[Information]

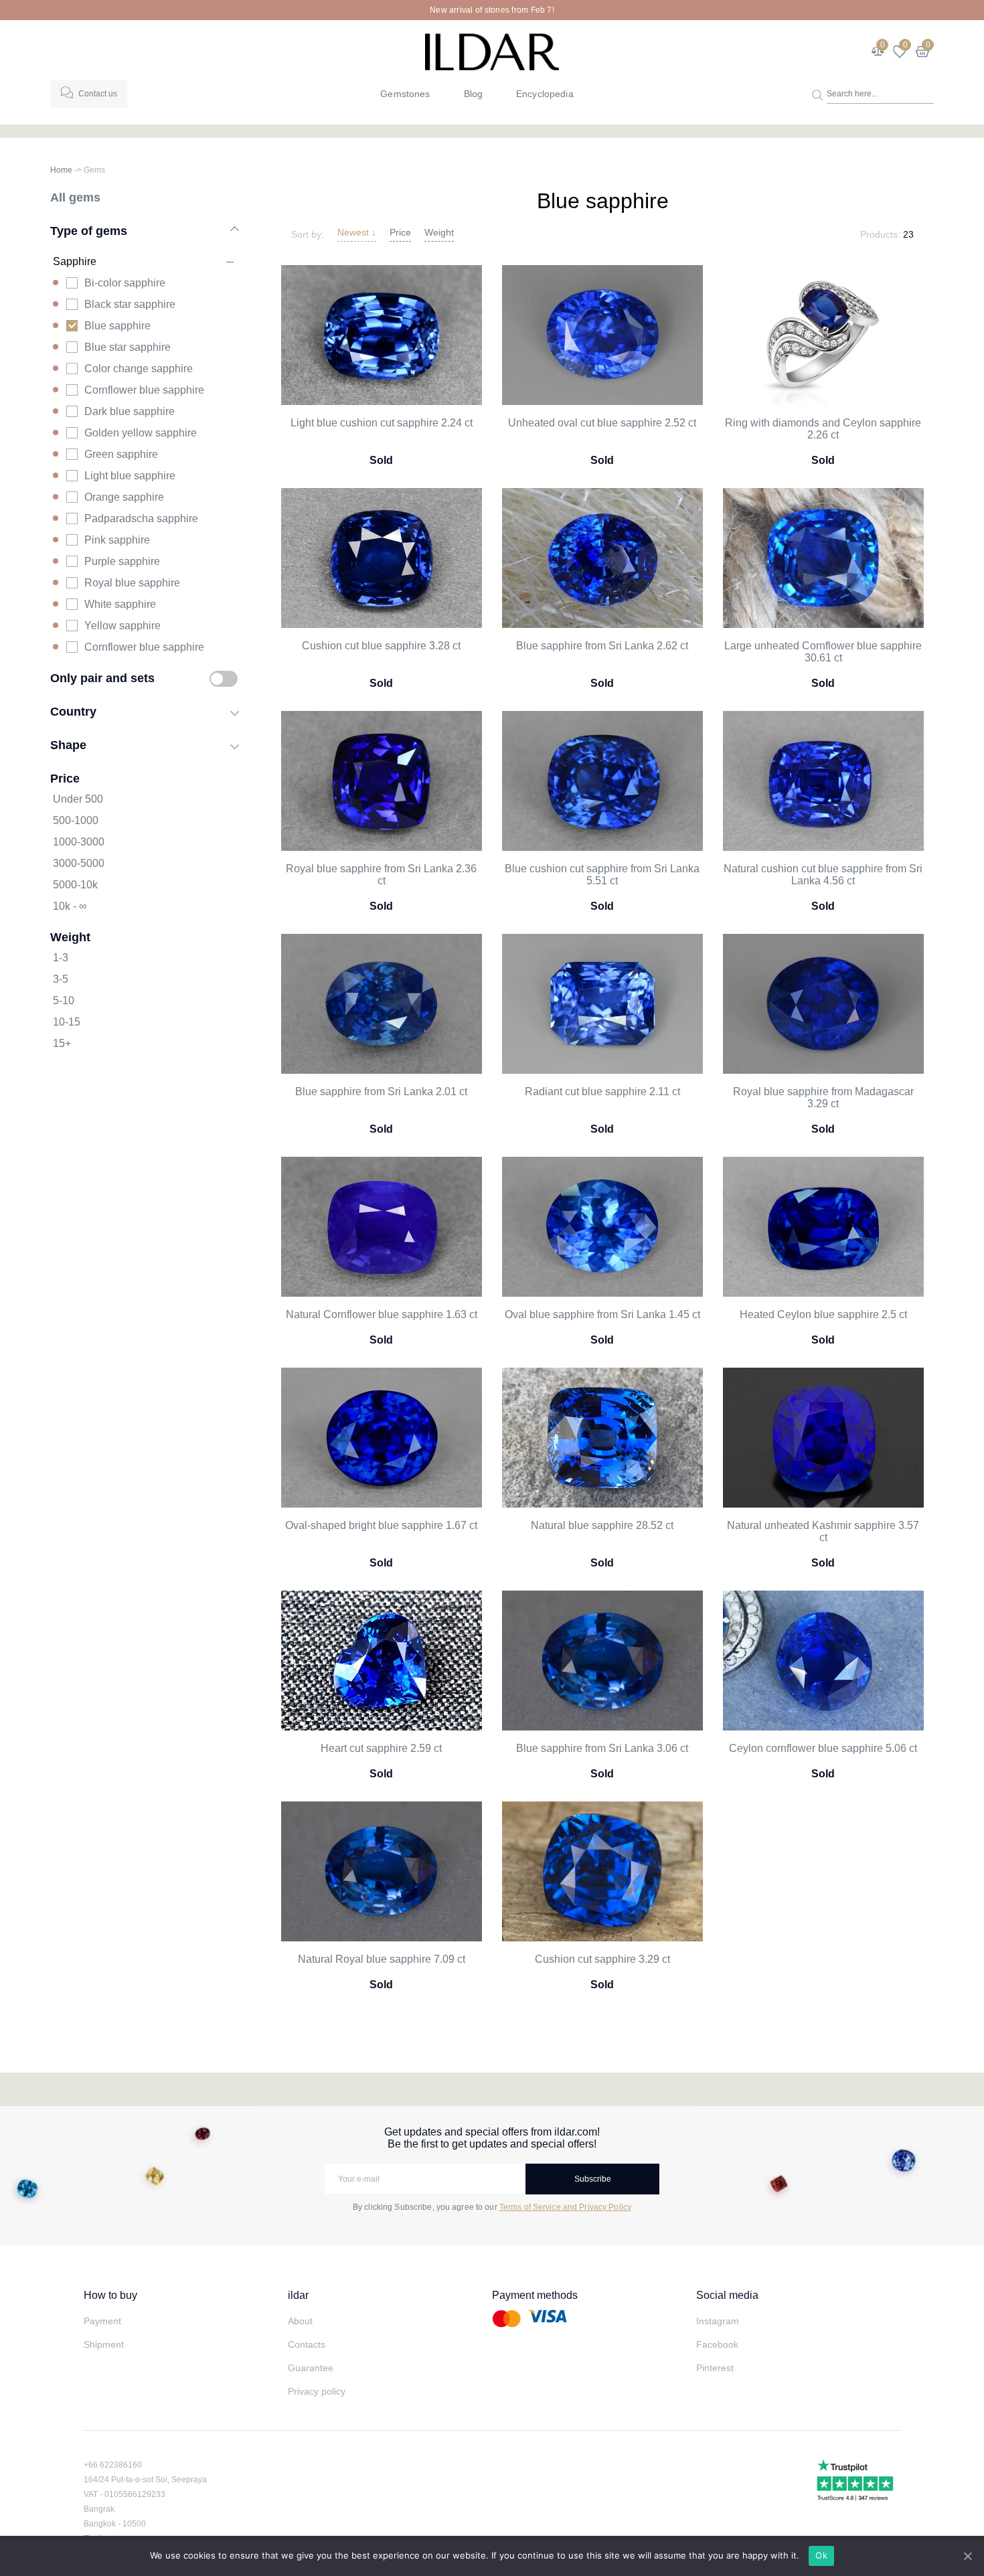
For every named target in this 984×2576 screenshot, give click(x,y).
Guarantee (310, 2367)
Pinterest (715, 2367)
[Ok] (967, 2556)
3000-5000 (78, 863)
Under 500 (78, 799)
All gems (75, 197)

[/Information]

**Required action**
Return the entries verbatim without images.

**Result of this task**
For every named target in this 984×2576 screenshot, give click(x,y).
Guarantee (310, 2367)
Pinterest (715, 2367)
[Ok] (967, 2556)
3000-5000 (78, 863)
Under 500 (78, 799)
All gems (75, 197)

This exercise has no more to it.